In my judgment, therefore, there is no basis for interfering with the orders as to costs or the adjudicator’s fees and I decline to do so. They must stand and GOL is entitled to summary judgment in respect of paragraphs 1.7 and 1.8 of the Decision.
Is ARL entitled to a declaration on its Part 8 application?
Since I have already held that the last sentence of paragraph 1.4 and paragraphs 1.5 and 1.6 of the Decision are inconsistent with my conclusions and do not reflect the legal entitlement of GOL, I must now consider whether ARL is entitled to any relief on its Part 8 application.
ARL seeks various declarations including the following: (i) the adjudicator had no jurisdiction to issue the Decision, (ii) that the adjudicator erred in law and/or in fact in his conclusions in his Decision, (iii) an order that the Decision be set aside and (iv) the sum of £1,379,117, alternatively £409,921. Of these two last figures, the former is the negative balance shown in Certificate No 36 and the latter is the reduced negative balance in Certificate No 35 after correctly taking into account the adjudicator’s valuations of GOL’s two claims.

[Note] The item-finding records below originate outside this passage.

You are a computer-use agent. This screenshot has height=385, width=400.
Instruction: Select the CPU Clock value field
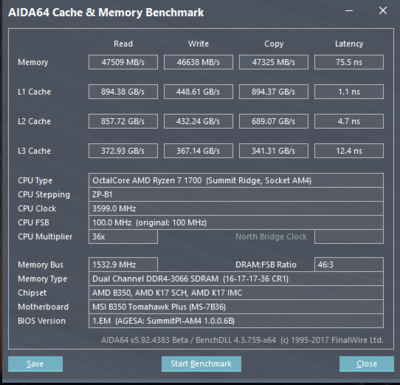236,208
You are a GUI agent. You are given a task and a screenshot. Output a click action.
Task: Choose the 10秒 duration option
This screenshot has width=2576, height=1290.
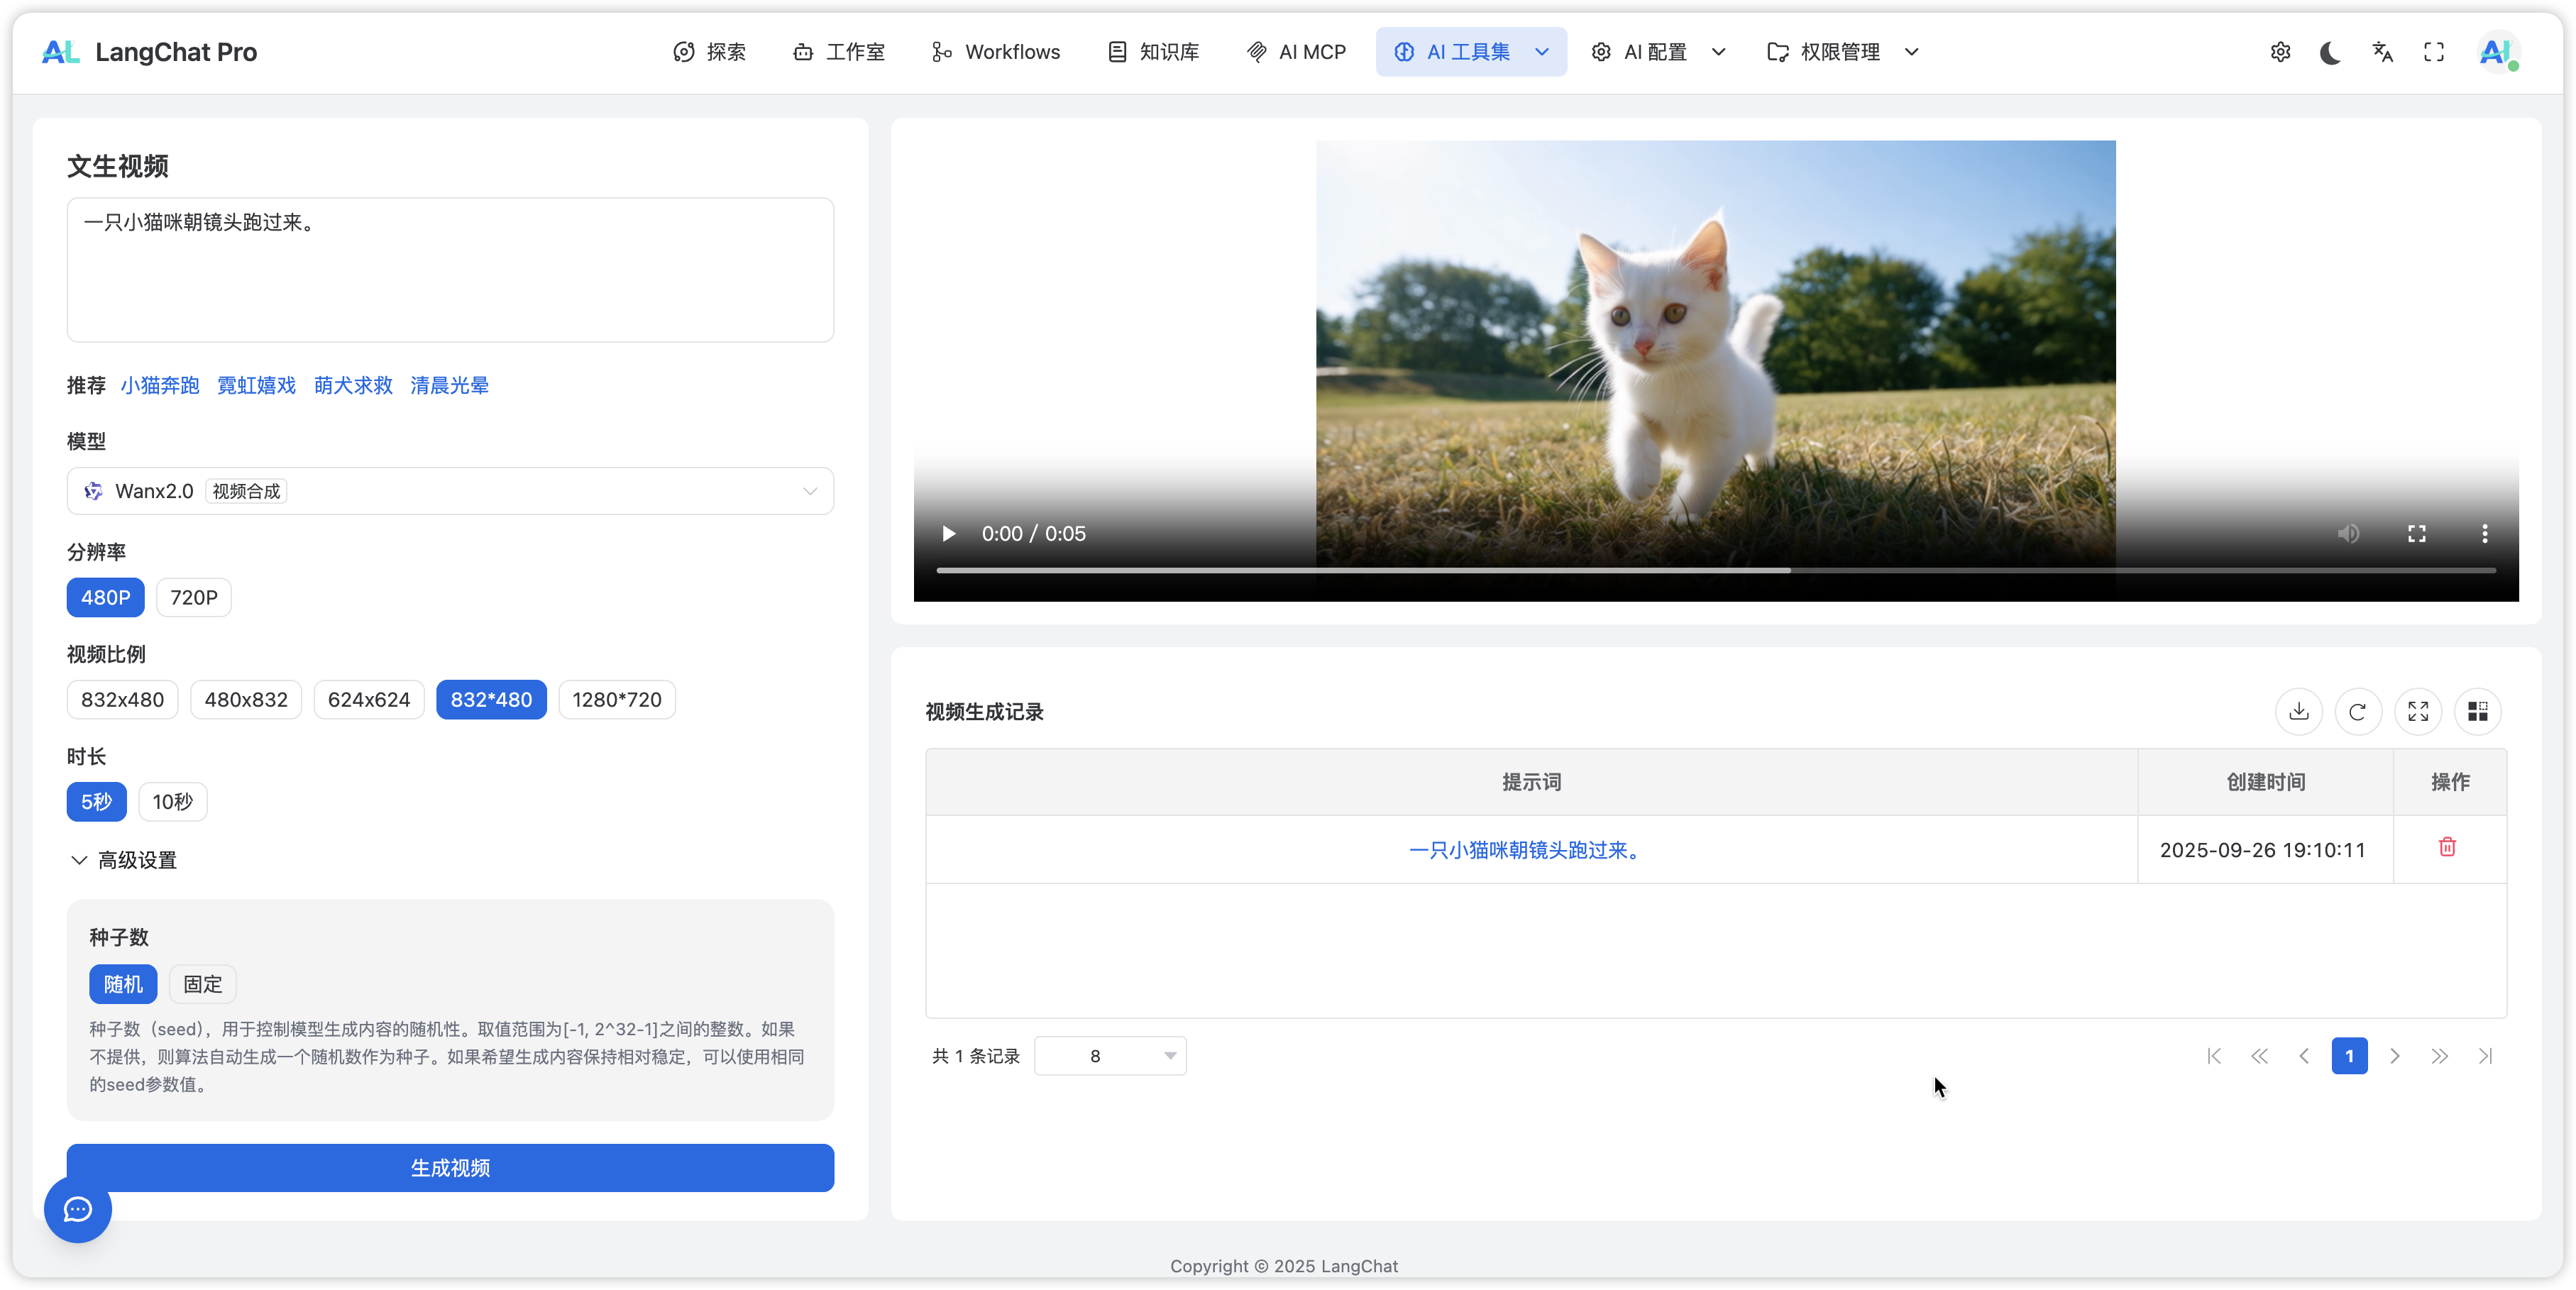pyautogui.click(x=172, y=801)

I have already decided that ARL is not entitled to the first of the above declarations. As to the second, I accept that the adjudicator erred in law and/or in fact in his Decision, but I have also decided that this does not justify setting aside the Decision. This disposes of the third declaration. As to the fourth declaration, I cannot determine what sum was owed either to ARL or to GOL. That would require an investigation of the whole account. Accordingly that declaration cannot be made.
In paragraph 28 of the Particulars of Claim ARL pleaded that: “In ordering ARL to pay any sum to GOL, the Adjudicator ignored his own findings as to what ARL had credited GOL with in Certificate 35 and accordingly . . . was wrong in law”. It seems to me that since ARL has identified specifically the error of law of which it complains, it should not be denied relief simply because the second declaration is worded in rather general terms.
Conclusions
I consider that, in the light of my conclusions in this judgment, ARL is entitled to a declaration to the effect that the adjudicator was wrong to order payment of sums to GOL in respect of his assessment of the value of its claims in payment application No 36 without taking into account and, if appropriate deducting from the amounts assessed, any sums that ARL had paid or allowed to GOL by the date of the Notice of Adjudication.
GOL’s application for summary judgment is granted insofar as it relates to the adjudicator’s award in respect of costs of £44,453.25, together with interest in an amount to be assessed if not agreed, and the order for the payment of the adjudicator’s fees. Otherwise the application is refused. However, for the avoidance of any doubt, I am making no determination in respect of paragraphs 1.1 to 1.3, and the first sentence of paragraph 1.4 of the adjudicator’s Decision. Those parts of the Decision will remain binding unless and until they are set aside or varied in subsequent litigation.
In the absence of agreement between the parties, I will hear counsel further on the precise form of the declaration that I am minded to grant and in relation to the costs of the application.
Finally, I cannot leave this judgment without expressing my admiration at the manner in which the adjudicator set about this difficult adjudication. He made one very short but significant error, possibly as a result of a misunderstanding, but in all other respects the Decision appears at first sight (I have not seen all parts of it) to be a model of its kind.